[Saved data entries]
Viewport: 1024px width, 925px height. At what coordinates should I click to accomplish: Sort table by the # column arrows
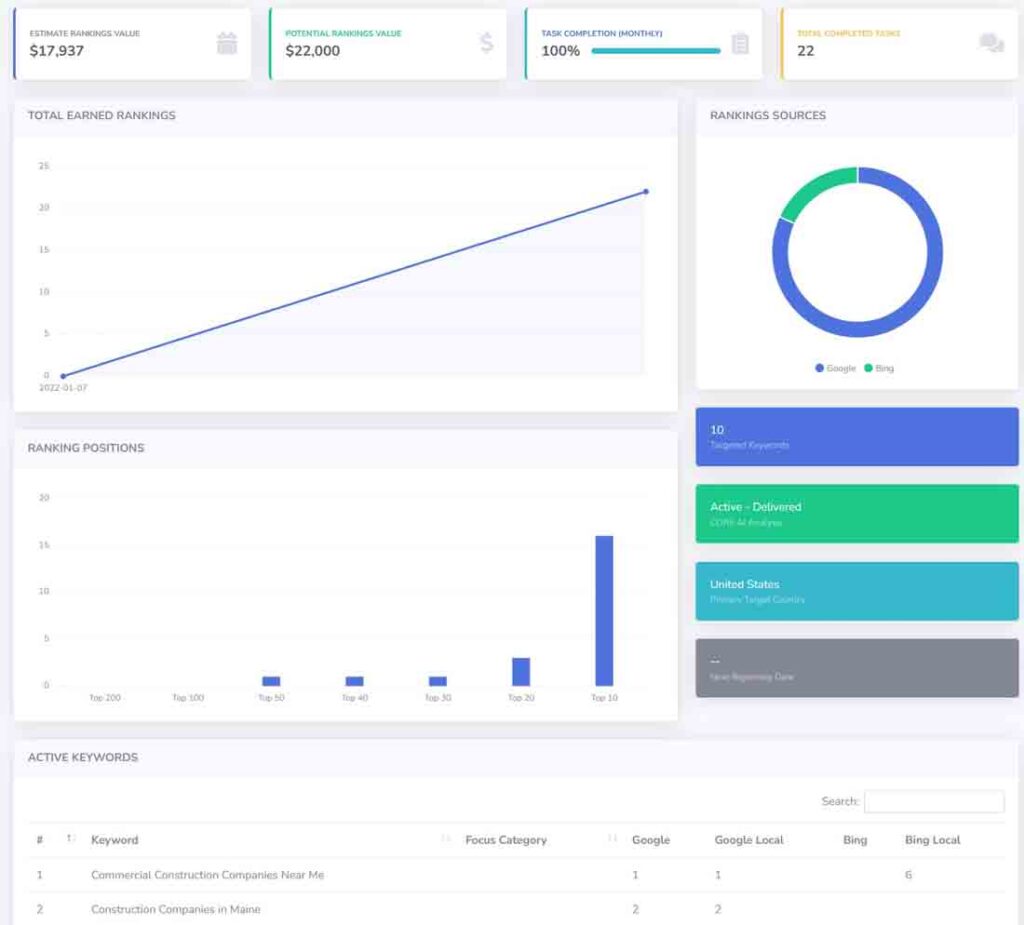(x=70, y=839)
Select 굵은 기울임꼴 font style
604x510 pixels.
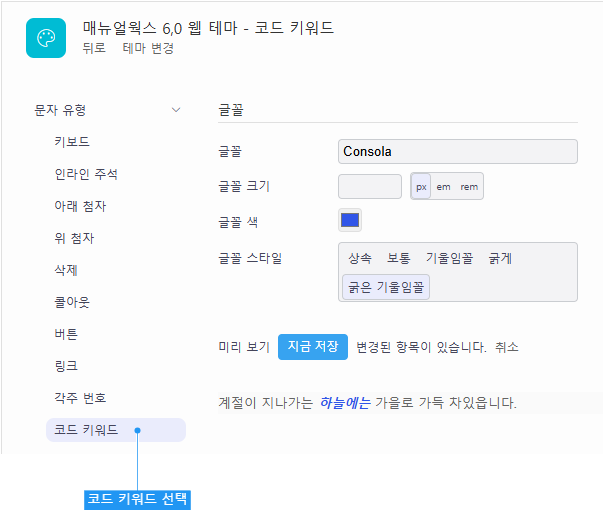point(386,287)
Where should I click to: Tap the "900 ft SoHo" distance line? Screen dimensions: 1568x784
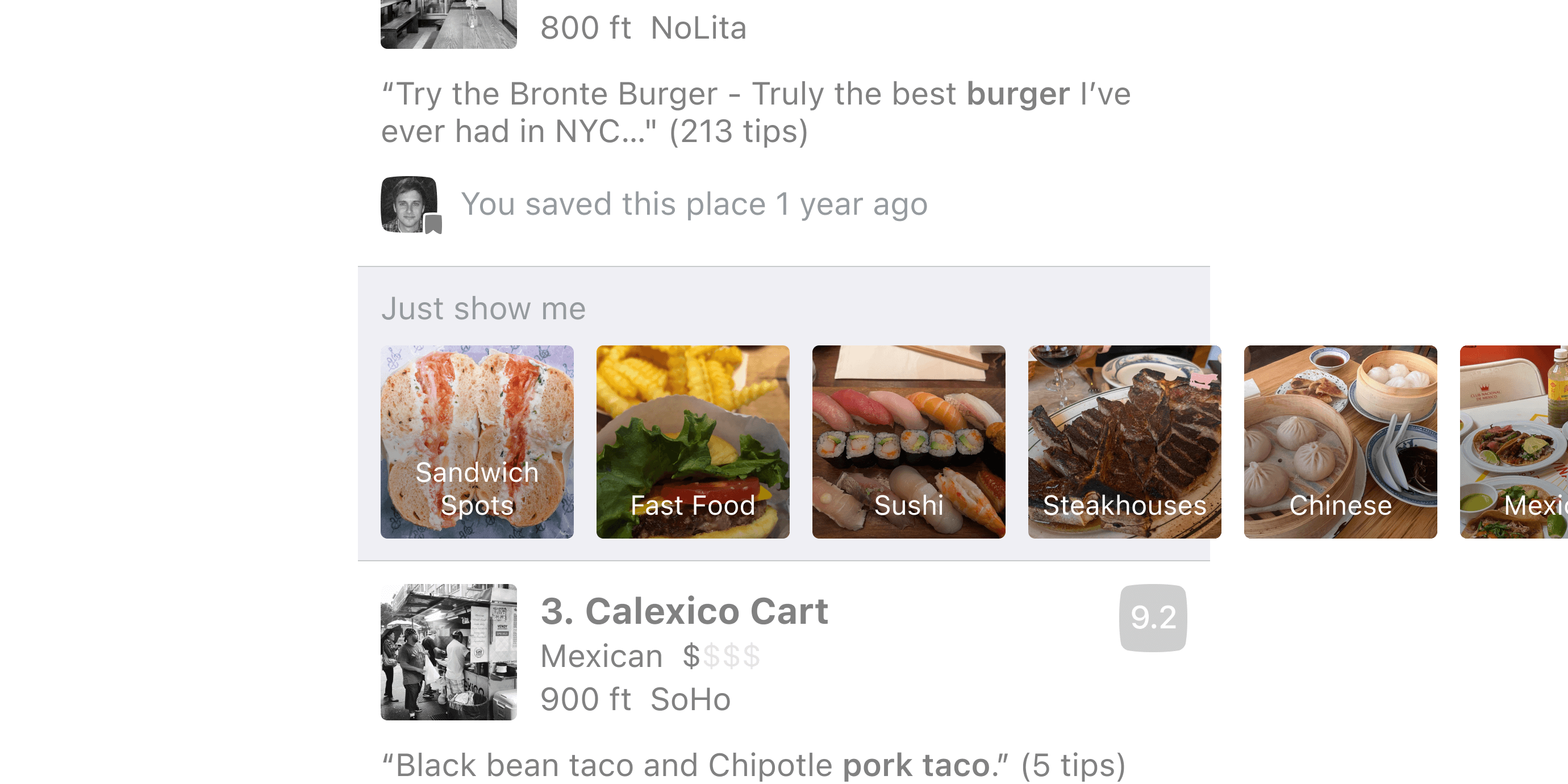(635, 699)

→ Instruction
Copy every row above word for word, leaving out the pictures.

→ Reply
Viewport: 1024px width, 925px height. At what coordinates should I click to accomplish: Sort table by the # column arrows
(x=70, y=839)
Select 굵은 기울임꼴 font style
604x510 pixels.
point(386,287)
Where should I click to: Tap the "900 ft SoHo" distance line? Screen dimensions: 1568x784
(635, 699)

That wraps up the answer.